The February announcement prompted many search engine optimisation companies to strongly urge people to make their sites mobile friendly before the 21 April ‘deadline’, or risk seeing their pages plummet down the search rankings. Some even christened it ‘Mobilegeddon’. Whilst it would be reckless to ignore the impact of mobile use on the web, not only was it somewhat unrealistic to expect websites all over the world to be made completely mobile-friendly within a couple of months, this has turned out to be a bit of an overreaction. According to Google’s FAQ on the mobile-friendly algorithm,
- mobile-friendliness gives individual pages – not whole sites – a ranking boost in searches carried out on mobile devices across all languages and locations;
- not being mobile-friendly doesn’t penalise your pages’ ranking in searches carried out on desktop, laptop or tablets;
- good content still gets well-ranked even on mobile searches: ‘The intent of the search query is still a very strong signal — so even if a page with high quality content is not mobile-friendly, it could still rank high if it has great content for the query.’

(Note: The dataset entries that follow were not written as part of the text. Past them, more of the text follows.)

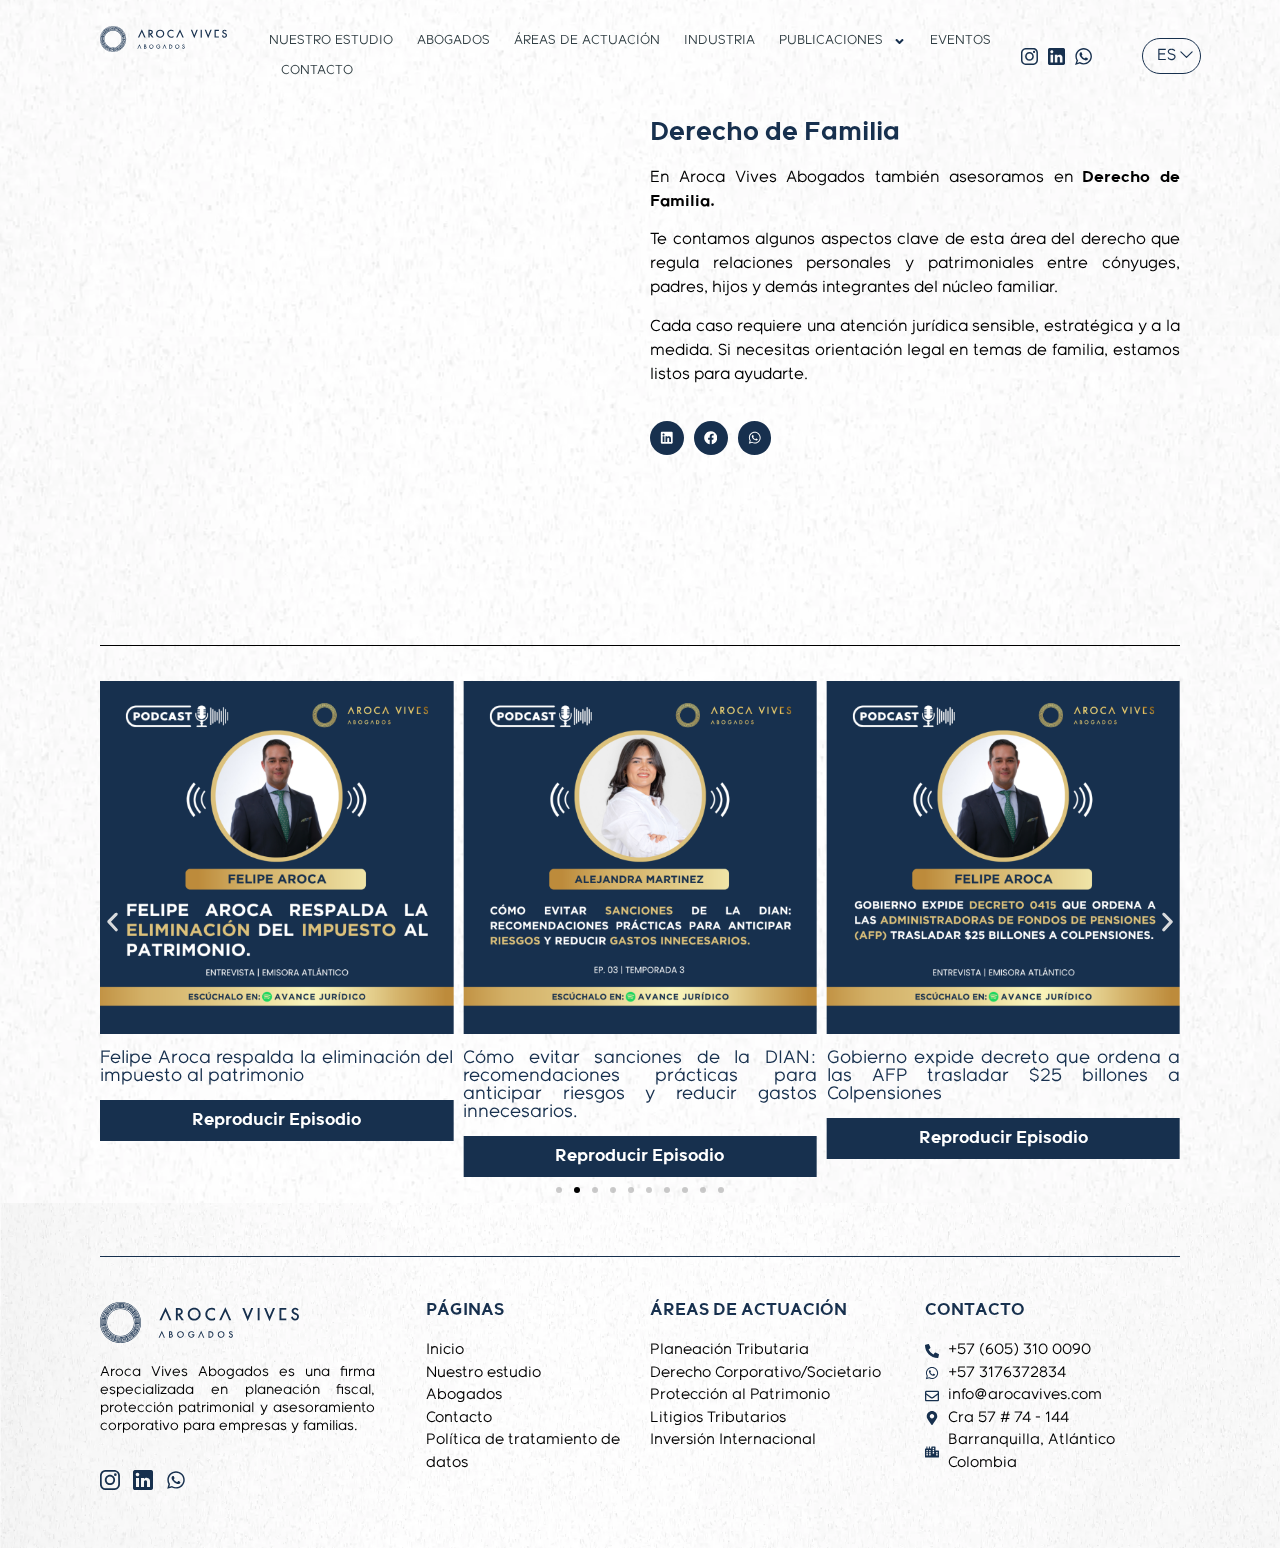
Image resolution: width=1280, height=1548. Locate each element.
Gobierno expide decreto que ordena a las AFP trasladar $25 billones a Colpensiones (1003, 1076)
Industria (719, 40)
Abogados (453, 40)
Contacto (317, 70)
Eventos (960, 40)
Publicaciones (831, 40)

Google’s algorithm uses over 200 unique ‘signals’ – factors in web pages that determine how it ranks search results for any query, including keyword placement, the freshness of the content, and the quality of links to and from a page.
We’re not scared!
So whilst this mobile-friendly change is significant, and we need our pages to work for mobile users, there’s really no need to panic just yet. We, like Google, want to ensure pages are mobile-friendly, because mobile traffic to the site has been increasing year-on-year, although it hasn’t yet overtaken desktop. But a knee-jerk reaction to satisfy the introduction of the new search algorithm won’t necessarily help with that. There are no quick fixes for making sites usable on mobile devices.
We already have a long-term strategy to make sure our web pages are viewable, usable and findable on all devices, including smart phones, tablets, and desktop screens, by moving to responsive design, which means our content adapts to the wide variety of available screen sizes.
But making our content easy to access on all devices is more than just a technical issue. You can’t just drop existing content into a responsive design and have it magically work well for mobile. The content itself needs to be doing the right job for both our site visitors and the University, so it needs reviewing and reorganising to ensure good usability for pages that rearrange themselves in different screen sizes in responsive web design.
Making our sites responsive
The Web Team have been working on responsive design for a couple of years now, and we have already optimised a number of our sites for mobile.
- The redesigned UG Study site launched in 2014
- Grand Challenges
- The PG Study site which went live in February 2015
- The REF 2014 site from last December
- The new Accommodation site launched at the beginning of April 2015
- The brand new Living Systems site launched last week
Pages from these redesigned sites are now labelled ‘Mobile-friendly’ in Google search results on smartphones, and as we create more responsive sites – and others are currently in production -the Google crawler will pick up on mobile-friendliness as soon as it recrawls them. We’ll be monitoring our redesigned sites to see that they perform well generally, and we can test new pages with Google’s Mobile-Friendly Test.
We are planning a phased roll-out of responsive redesigns across the University site, and of course we want to achieve this as effectively and efficiently as we can within a reasonable time frame, whilst also ensuring our pages deliver a good quality experience for our site visitors, no matter what devices they are using.